Automatically Deactivate Invalid 10up User WordPress Accounts

[bengreeley]

Description of the Change

This PR introduces functionality that will allow expired 10up accounts to be automatically 'deactivated'. The logic works as follows:

• After the daily message is sent to Support Monitor, it will run the functionality to check for user accounts that end in @10up.com or @get10up.com whether they are deactivated (no longer employed by 10up). This occurs after the message is sent so any deactivated users will still be flagged in Support Monitor to notify the project team.
• A new endpoint on the Support Monitor website, /wp-json/tenup/support-monitor/v1/is_user_deactivated will check for the environment authentication key before being able to be used and checks whether the e-mail addresses that are sent to the endpoint are active or not.
• For each 10up account that is flagged as deactivated, it will proceed to deactivate the WordPress user account on the site. Since the actual removal of a WordPress user could result in some unintended side-effects with data not being associated with an active user, this functionality will 1) Remove all roles for the expired user to effectively deactivate the account (the user will no longer be able to do anything on the site) and 2) reset the password to a random strong password to prevent being able to log in.
• This functionality can be turned off per-site by utilizing the filter tenup_support_monitor_deactivate_expired_tenuppers

Data flow is outlined at https://docs.google.com/drawings/d/1TSiC7LxwNBtQ6ojGTTdZuFuqmjA7_m_uC45TZ3eBIak/edit

Benefits

This will add an additional layer of security for 10up clients to ensure when a 10upper leaves the company that their account isn't able to be logged into on sites. When a user leaves 10up, their account is deactivated and SSO will no longer work, but their account still remains and the user could potentially still log in if they have set their password in the past.

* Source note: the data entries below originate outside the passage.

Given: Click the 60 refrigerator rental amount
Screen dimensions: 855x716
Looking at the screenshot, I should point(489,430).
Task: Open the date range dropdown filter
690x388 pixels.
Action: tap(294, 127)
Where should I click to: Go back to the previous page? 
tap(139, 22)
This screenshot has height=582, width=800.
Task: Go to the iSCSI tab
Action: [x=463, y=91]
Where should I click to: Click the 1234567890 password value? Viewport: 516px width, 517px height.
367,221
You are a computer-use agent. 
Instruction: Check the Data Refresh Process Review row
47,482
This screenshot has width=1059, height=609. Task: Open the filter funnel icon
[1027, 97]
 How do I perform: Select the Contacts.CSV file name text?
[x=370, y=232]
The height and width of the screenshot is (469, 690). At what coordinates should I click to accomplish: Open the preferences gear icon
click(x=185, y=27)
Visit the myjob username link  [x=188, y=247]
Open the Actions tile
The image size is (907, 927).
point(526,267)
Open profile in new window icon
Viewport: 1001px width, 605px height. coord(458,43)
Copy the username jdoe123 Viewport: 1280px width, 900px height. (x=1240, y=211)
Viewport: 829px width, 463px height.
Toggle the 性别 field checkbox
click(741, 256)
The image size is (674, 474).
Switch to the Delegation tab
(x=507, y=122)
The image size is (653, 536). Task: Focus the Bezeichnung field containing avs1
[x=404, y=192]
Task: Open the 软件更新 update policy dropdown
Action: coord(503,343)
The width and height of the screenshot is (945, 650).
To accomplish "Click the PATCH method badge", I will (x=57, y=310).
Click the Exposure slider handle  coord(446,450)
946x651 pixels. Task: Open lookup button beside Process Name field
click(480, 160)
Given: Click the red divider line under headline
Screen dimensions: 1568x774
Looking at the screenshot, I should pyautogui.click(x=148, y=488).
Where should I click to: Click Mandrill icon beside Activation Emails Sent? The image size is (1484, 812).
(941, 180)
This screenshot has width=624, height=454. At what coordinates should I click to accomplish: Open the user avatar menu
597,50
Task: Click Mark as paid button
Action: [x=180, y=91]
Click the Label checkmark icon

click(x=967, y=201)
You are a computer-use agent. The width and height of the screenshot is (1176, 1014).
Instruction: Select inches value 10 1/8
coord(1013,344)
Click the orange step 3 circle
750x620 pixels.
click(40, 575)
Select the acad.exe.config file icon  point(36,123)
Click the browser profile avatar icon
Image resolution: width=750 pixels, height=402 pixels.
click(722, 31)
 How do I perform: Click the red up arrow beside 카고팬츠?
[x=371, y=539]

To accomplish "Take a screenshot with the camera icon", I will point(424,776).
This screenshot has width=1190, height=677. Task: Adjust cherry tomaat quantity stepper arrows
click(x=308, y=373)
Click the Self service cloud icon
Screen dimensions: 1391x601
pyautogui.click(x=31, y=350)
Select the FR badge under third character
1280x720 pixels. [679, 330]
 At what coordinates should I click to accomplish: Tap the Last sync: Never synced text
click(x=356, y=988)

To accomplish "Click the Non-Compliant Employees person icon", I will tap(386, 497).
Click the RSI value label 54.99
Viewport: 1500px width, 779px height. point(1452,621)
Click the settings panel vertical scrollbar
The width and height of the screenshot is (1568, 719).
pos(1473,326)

Not all 10up client projects utilize the SSO and users need to log in with a username and password.

Possible Drawbacks

There's an extra request from Support Monitor to the API endpoint during the daily report process. This isn't expected to add much overhead to the site.

Verification Process

To verify this functionality, I created accounts for e-mail addresses that are known to no longer be valid 10up accounts and gave them permissions to the site. When running the debug 'Sent Message' functionality I verified I am no longer able to log in as the user (password reset) and the user no longer has any roles.

Checklist:

• [x] I have read the CONTRIBUTING document.
• [x] My code follows the code style of this project.
• [x] My change requires a change to the documentation.
• [ ] I have updated the documentation accordingly.
• [ ] I have added tests to cover my change.
• [ ] All new and existing tests passed.

[bengreeley]

@tlovett1 @TheLastCicada If either of you guys have a chance to look at this sometime, I'd love to get your thoughts. I'm going to deploy the new endpoint that this functionality needs to the staging and production Support Monitor sites and it would be great if we could set it up on a couple of internal sites and test it out. I'd be interested in thoughts in regards to security and to try to poke any holes in the logic.